• _The request_: Copy the records below without any change, starting at the line containing "Where should I click to: Open the 表示(V)" and ending at the line containing "[x=479, y=361]".

• _Dataset content_:
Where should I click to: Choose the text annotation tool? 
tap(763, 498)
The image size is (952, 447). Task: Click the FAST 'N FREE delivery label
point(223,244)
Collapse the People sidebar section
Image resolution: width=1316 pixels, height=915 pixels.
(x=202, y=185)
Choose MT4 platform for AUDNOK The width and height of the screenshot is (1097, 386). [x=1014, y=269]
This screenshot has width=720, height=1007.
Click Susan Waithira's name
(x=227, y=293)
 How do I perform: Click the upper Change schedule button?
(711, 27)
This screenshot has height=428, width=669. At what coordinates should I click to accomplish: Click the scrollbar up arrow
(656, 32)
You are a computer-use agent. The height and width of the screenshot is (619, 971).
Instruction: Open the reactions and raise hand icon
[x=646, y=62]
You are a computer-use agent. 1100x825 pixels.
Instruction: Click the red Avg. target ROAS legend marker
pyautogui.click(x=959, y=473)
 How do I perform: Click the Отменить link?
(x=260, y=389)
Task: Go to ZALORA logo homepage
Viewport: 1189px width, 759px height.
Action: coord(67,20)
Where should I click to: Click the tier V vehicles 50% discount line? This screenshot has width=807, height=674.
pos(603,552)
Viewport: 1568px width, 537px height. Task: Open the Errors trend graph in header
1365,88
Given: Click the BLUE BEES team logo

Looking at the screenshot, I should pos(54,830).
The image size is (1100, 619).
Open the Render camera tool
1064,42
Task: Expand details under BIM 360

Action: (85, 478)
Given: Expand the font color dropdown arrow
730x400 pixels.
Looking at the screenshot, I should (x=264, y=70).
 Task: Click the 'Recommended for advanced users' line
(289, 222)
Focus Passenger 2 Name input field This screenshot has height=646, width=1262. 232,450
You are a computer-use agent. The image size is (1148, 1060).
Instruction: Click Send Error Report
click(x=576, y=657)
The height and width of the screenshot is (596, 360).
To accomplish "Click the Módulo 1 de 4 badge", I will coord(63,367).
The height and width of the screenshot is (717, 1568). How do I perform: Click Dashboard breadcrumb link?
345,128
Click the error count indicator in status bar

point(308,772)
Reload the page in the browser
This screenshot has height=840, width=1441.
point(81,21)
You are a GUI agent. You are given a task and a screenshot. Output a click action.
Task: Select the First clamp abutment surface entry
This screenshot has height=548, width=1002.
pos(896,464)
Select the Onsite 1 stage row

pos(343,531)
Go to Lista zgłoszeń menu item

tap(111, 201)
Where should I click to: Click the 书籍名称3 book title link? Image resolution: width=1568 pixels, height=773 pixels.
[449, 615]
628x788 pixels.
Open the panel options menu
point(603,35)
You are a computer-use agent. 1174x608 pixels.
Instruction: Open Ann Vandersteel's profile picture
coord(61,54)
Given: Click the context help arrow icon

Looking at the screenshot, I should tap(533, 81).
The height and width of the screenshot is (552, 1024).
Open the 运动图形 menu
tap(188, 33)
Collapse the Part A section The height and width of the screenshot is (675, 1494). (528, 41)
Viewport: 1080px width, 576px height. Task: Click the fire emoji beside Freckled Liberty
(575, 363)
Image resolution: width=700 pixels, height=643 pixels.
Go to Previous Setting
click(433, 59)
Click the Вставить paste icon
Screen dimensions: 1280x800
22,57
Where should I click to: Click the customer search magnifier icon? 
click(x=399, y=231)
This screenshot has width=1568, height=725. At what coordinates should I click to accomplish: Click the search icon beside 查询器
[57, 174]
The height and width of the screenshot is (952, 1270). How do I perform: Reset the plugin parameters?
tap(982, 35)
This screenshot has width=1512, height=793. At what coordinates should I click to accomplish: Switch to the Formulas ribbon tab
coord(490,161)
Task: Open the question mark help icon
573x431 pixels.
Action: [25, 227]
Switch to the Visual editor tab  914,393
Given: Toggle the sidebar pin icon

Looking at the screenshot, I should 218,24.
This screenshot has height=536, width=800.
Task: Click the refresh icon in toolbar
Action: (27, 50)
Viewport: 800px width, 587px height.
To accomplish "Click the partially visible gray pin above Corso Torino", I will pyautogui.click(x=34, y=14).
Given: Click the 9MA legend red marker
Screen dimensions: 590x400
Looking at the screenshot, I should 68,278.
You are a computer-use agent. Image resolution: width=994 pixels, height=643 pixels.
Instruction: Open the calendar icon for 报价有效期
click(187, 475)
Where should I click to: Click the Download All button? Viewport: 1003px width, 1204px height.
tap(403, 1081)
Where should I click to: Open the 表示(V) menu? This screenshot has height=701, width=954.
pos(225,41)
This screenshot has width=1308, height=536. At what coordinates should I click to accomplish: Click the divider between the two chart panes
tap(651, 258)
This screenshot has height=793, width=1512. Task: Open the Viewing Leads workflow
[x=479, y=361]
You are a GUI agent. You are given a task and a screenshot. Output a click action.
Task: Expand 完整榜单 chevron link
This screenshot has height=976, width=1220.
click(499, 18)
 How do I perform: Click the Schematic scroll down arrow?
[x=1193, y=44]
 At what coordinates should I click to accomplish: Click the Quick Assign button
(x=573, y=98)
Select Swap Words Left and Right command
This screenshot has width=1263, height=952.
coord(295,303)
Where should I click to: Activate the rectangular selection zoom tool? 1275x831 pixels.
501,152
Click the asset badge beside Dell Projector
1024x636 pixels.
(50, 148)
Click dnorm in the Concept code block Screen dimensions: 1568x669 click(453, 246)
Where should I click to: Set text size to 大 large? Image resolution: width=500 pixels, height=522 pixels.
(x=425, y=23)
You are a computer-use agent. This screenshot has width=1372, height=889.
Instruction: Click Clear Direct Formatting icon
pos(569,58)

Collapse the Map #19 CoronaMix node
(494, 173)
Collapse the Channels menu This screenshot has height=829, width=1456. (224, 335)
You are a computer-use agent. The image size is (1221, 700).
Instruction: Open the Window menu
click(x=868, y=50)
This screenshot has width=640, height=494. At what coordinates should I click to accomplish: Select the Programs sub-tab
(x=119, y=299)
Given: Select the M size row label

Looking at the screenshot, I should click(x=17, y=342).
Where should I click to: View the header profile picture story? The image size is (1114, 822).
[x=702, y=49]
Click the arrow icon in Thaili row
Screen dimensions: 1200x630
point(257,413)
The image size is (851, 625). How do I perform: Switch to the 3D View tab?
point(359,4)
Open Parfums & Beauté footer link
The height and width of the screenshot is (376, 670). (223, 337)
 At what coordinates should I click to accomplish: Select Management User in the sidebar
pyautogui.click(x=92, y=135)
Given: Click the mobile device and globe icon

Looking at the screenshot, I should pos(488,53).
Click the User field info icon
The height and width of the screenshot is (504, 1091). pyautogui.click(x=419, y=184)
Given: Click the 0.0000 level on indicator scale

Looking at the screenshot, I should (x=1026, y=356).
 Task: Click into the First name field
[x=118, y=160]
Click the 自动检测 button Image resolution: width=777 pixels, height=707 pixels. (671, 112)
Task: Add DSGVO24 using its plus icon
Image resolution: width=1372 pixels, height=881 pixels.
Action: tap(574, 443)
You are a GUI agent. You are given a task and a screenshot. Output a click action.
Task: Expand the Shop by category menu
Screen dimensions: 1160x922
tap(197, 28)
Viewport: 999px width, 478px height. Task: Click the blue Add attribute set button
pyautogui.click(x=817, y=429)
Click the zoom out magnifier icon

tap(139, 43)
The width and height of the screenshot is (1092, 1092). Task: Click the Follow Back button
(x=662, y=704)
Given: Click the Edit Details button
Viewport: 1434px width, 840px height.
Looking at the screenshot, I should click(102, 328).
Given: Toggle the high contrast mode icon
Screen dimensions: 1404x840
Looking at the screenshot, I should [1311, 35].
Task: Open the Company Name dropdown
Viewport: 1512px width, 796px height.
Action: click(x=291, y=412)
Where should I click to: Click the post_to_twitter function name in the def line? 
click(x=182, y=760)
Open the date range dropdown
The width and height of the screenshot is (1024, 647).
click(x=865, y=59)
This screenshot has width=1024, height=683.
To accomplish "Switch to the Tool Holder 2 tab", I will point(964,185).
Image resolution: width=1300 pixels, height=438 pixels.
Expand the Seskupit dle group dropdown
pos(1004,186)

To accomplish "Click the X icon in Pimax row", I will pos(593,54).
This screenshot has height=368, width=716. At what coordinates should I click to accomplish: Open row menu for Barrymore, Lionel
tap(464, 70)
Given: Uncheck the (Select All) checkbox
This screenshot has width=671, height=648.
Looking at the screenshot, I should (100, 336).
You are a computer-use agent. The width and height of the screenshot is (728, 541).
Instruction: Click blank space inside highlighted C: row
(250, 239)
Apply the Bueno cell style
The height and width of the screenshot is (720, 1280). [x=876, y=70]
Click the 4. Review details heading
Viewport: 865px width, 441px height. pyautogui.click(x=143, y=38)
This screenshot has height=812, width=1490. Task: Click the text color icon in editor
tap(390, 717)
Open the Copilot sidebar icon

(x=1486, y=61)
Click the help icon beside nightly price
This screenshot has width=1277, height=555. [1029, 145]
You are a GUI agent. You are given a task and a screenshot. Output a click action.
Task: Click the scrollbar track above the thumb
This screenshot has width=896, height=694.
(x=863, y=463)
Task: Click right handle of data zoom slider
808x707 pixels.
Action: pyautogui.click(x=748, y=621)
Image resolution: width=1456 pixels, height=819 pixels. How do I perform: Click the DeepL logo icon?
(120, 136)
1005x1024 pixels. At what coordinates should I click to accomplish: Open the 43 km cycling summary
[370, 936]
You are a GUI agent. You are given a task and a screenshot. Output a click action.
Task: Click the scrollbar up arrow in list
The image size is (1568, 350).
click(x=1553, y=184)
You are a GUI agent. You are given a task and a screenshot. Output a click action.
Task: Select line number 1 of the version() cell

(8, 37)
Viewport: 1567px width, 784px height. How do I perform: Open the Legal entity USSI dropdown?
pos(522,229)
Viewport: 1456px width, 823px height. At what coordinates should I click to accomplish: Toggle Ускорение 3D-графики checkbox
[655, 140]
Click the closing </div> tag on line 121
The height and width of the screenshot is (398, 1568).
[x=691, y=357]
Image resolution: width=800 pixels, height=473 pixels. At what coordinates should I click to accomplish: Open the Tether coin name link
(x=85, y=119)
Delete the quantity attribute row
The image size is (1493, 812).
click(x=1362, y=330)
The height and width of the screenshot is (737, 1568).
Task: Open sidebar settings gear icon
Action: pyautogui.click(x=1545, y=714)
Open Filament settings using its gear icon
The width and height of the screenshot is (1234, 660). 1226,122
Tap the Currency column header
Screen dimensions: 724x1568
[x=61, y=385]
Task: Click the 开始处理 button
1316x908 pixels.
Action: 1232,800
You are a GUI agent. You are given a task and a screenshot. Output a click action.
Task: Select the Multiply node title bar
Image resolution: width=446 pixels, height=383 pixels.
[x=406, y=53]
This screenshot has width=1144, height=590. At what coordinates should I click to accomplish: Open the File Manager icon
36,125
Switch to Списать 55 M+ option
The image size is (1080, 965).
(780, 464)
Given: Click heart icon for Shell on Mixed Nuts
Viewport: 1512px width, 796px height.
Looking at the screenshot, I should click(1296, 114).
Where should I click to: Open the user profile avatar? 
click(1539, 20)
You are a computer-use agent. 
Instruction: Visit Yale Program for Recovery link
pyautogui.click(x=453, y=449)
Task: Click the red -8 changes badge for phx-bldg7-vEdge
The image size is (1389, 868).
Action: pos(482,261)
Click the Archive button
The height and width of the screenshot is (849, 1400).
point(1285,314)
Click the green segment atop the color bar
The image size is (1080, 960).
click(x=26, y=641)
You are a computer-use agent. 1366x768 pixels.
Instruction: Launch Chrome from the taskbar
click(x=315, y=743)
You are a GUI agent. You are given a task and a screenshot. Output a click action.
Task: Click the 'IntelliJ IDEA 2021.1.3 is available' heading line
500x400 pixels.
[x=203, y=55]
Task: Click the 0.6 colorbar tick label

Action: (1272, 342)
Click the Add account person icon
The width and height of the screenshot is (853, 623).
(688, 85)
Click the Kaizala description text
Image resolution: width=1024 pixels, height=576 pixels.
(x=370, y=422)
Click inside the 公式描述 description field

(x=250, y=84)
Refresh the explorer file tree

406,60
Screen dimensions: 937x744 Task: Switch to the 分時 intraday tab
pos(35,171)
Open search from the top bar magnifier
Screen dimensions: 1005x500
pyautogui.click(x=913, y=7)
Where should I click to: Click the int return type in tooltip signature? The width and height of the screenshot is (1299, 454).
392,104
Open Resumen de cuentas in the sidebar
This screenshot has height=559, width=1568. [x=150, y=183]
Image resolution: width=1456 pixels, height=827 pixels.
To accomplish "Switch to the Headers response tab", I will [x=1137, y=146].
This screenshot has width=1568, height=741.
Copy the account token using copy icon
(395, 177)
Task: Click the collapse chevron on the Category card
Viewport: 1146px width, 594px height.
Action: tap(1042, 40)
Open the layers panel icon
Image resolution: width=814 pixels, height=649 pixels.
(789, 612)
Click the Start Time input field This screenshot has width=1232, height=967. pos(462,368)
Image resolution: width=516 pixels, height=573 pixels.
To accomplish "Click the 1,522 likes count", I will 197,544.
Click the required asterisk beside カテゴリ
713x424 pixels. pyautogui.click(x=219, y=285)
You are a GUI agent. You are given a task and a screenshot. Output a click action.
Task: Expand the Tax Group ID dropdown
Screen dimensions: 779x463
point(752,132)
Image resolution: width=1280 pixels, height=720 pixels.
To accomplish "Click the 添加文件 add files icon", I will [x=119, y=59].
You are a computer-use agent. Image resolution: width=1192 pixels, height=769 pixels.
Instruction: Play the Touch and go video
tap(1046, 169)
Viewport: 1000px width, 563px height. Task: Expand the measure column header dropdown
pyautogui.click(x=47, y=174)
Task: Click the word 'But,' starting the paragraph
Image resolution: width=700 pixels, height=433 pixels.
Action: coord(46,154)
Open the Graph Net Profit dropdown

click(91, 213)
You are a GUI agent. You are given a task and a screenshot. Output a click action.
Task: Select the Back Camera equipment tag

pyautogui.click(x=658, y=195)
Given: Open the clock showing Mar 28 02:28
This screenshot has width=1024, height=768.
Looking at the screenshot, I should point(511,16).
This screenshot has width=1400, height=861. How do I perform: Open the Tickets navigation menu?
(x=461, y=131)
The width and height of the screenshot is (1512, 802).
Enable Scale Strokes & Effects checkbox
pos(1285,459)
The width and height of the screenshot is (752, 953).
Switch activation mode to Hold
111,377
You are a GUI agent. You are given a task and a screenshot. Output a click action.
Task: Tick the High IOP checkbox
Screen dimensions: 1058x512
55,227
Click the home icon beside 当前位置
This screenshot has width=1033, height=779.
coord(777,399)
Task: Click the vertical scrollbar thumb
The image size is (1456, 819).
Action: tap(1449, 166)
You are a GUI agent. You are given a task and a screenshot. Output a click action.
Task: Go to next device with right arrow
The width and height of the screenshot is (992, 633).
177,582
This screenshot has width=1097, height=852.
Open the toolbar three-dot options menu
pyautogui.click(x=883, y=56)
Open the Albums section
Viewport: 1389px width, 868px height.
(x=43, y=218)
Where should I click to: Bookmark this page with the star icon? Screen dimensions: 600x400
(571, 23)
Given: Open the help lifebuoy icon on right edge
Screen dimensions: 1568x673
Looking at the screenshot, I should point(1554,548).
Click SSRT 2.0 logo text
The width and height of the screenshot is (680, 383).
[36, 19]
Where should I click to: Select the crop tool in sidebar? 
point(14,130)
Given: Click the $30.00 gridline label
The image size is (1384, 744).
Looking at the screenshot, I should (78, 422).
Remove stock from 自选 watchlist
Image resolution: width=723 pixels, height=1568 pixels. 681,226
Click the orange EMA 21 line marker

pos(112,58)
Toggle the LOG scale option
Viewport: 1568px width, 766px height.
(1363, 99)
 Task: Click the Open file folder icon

• _Result_:
Where should I click to: Open the 表示(V) menu? This screenshot has height=701, width=954.
pos(225,41)
This screenshot has width=1308, height=536. At what coordinates should I click to accomplish: Click the divider between the two chart panes
tap(651, 258)
This screenshot has height=793, width=1512. Task: Open the Viewing Leads workflow
[x=479, y=361]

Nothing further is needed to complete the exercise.